Я, признаюсь, удивился.
— Ты все одна да одна, Лукерья; как же ты можешь помешать, чтобы мысли тебе в голову не шли? Или ты все спишь?
— Ой, нет, барин! Спать-то я не всегда могу. Хоть и больших болей у меня нет, а ноет у меня там, в самом нутре, и в костях тоже; не дает спать как следует. Нет… а так лежу я себе, лежу-полеживаю — и не думаю; чую, что жива, дышу — и вся я тут. Смотрю, слушаю. Пчелы на пасеке жужжат да гудят; голубь на крышу сядет и заворкует; курочка-наседочка зайдет с цыплятами крошек поклевать; а то воробей залетит или бабочка — мне очень приятно. В позапрошлом году так даже ласточки вон там в углу гнездо себе свили и детей вывели. Уж как же оно было занятно! Одна влетит, к гнездышку припадет, деток накормит — и вон. Глядишь — уж на смену ей другая. Иногда не влетит, только мимо раскрытой двери пронесется, а детки тотчас — ну пищать да клювы разевать… Я их и на следующий год поджидала, да их, говорят, один здешний охотник из ружья застрелил. И на что покорыстился? Вся-то она, ласточка, не больше жука… Какие вы, господа охотники, злые!
— Я ласточек не стреляю, — поспешил я заметить.
— А то раз, — начала опять Лукерья, — вот смеху-то было! Заяц забежал, право! Собаки, что ли, за ним гнались, только он прямо в дверь как прикатит!.. Сел близехонько и долго таки сидел, все носом водил и усами дергал — настоящий офицер! И на меня смотрел. Понял, значит, что я ему не страшна. Наконец встал, прыг-прыг к двери, на пороге оглянулся — да и был таков! Смешной такой!
Лукерья взглянула на меня… аль, мол, не забавно? Я, в угоду ей, посмеялся. Она покусала пересохшие губы.

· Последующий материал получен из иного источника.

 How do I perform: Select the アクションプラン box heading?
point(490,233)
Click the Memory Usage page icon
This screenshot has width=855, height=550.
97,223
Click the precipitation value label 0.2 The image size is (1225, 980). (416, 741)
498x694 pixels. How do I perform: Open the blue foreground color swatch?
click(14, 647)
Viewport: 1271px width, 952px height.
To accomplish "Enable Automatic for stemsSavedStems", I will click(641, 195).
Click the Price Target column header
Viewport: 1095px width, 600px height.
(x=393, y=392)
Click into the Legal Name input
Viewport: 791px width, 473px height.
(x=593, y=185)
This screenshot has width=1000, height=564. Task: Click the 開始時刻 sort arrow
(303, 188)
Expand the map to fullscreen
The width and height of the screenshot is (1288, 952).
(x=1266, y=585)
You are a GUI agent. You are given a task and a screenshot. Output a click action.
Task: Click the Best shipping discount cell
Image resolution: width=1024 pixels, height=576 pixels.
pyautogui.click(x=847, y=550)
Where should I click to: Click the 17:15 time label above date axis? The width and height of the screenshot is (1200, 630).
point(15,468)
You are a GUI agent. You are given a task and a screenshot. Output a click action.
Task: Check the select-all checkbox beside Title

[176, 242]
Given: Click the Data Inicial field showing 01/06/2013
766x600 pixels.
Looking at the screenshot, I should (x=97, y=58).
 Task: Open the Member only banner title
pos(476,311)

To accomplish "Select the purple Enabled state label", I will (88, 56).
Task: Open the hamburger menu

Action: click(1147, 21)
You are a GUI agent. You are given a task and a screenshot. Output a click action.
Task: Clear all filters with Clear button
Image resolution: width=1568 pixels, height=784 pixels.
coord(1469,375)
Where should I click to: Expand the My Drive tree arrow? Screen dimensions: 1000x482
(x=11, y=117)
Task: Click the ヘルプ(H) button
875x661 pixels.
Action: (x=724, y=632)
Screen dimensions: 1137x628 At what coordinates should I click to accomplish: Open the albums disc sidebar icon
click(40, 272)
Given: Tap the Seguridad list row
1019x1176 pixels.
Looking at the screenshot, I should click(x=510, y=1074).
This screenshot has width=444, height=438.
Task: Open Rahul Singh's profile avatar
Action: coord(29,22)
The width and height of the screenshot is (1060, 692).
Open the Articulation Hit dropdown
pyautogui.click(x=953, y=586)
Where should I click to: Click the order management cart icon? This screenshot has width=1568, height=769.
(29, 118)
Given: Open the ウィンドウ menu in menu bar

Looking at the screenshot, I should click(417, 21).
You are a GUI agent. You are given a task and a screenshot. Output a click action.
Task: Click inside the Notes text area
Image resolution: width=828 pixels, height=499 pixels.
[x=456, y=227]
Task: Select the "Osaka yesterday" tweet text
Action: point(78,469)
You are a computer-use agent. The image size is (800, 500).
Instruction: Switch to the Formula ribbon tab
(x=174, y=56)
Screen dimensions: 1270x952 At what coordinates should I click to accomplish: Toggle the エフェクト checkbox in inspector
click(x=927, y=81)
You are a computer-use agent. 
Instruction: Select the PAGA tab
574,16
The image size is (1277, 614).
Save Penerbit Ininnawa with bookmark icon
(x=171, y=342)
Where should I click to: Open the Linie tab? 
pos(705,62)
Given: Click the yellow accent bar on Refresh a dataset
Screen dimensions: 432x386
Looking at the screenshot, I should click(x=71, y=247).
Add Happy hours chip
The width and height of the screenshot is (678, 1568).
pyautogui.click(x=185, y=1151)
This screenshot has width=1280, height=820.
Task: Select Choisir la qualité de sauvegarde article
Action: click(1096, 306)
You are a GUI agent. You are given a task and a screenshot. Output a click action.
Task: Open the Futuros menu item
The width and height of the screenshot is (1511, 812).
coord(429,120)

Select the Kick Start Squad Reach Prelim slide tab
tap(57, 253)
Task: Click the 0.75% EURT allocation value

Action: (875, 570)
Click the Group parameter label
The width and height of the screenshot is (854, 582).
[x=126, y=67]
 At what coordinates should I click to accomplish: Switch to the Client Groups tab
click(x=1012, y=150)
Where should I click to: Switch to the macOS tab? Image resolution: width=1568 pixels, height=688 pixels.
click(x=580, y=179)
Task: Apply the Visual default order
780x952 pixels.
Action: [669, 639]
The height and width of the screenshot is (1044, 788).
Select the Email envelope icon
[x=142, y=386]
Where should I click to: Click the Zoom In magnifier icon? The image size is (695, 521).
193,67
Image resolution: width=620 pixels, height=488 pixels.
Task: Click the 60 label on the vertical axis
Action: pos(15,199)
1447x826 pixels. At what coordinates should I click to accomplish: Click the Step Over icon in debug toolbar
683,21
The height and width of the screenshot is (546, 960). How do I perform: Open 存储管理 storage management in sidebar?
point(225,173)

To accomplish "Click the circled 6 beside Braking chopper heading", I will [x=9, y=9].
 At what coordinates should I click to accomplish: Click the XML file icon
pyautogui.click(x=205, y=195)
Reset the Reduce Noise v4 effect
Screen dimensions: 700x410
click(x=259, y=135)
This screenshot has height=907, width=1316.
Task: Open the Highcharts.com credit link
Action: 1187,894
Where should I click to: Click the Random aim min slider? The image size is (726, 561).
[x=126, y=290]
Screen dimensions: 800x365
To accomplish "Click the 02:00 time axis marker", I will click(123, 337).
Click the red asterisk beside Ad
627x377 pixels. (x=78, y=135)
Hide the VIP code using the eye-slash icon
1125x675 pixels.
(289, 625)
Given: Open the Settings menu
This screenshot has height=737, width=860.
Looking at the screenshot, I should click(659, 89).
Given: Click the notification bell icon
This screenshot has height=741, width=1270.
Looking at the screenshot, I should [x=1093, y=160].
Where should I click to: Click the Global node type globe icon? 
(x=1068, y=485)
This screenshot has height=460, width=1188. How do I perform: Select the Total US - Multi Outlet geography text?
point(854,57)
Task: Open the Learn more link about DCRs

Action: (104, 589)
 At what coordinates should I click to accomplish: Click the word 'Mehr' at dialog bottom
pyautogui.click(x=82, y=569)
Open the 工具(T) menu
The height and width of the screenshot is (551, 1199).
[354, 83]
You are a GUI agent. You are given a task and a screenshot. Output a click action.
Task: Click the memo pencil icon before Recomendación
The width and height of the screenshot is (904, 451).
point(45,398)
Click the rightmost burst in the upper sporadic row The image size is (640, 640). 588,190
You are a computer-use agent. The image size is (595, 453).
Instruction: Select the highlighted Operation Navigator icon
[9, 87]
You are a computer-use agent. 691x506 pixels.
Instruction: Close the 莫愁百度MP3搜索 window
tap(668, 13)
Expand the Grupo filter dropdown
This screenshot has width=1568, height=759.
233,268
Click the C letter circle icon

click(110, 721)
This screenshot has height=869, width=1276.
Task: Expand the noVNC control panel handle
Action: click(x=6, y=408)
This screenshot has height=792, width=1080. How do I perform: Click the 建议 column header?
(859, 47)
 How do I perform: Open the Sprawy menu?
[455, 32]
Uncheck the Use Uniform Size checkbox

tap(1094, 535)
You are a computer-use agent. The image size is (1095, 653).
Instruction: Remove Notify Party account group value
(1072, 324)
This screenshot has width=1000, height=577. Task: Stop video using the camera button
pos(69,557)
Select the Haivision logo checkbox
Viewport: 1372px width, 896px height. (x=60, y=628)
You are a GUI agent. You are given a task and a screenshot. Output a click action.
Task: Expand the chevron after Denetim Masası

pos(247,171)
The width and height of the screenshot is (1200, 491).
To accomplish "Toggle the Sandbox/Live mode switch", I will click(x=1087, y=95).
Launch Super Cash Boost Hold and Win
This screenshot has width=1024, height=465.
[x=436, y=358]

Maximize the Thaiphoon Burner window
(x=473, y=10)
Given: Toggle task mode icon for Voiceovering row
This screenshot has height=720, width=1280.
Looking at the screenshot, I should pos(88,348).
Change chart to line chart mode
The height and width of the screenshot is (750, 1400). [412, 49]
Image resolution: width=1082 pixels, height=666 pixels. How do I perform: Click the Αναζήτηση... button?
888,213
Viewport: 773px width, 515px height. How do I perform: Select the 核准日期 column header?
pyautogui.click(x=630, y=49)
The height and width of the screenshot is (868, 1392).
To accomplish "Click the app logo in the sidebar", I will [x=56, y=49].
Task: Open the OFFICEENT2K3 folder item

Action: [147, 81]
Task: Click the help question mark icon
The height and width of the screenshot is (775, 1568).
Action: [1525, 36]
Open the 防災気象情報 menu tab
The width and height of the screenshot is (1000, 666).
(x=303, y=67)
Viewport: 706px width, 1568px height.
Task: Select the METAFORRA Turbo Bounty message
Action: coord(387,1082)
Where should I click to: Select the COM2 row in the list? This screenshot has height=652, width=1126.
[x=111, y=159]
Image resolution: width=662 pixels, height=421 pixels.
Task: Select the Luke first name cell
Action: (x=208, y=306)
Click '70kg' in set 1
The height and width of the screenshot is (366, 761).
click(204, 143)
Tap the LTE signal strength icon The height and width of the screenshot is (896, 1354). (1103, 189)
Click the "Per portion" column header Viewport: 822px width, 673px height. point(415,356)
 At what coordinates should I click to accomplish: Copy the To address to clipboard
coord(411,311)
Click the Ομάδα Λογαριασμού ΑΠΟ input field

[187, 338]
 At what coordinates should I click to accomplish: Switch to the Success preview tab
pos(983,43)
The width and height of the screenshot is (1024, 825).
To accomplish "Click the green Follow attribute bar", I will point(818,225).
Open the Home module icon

— Ну, зимою, конечно, мне хуже: потому — темно; свечку зажечь жалко, да и к чему? Я хоть грамоте знаю и читать завсегда охоча была, но что читать? Книг здесь нет никаких, да хоть бы и были, как я буду держать ее, книгу-то? Отец Алексей мне, для рассеянности, принес календарь; да видит, что пользы нет, взял да унес опять. Однако хоть и темно, а все слушать есть что: сверчок затрещит али мышь где скрестись станет. Вот тут-то хорошо: не думать!
— А то я молитвы читаю, — продолжала, отдохнув немного, Лукерья. — Только немного я знаю их, этих самых молитв. Да и на что я стану господу Богу наскучать? О чем я его просить могу? Он лучше меня знает, чего мне надобно. Послал он мне крест — значит, меня он любит. Так нам велено это понимать. Прочту «Отче наш», «Богородицу», акафист «Всем скорбящим» — да и опять полеживаю себе безо всякой думочки. И ничего!
Прошло минуты две. Я не нарушал молчанья и не шевелился на узенькой кадушке, служившей мне сиденьем. Жестокая, каменная неподвижность лежавшего передо мною живого, несчастного существа сообщилась и мне: я тоже словно оцепенел.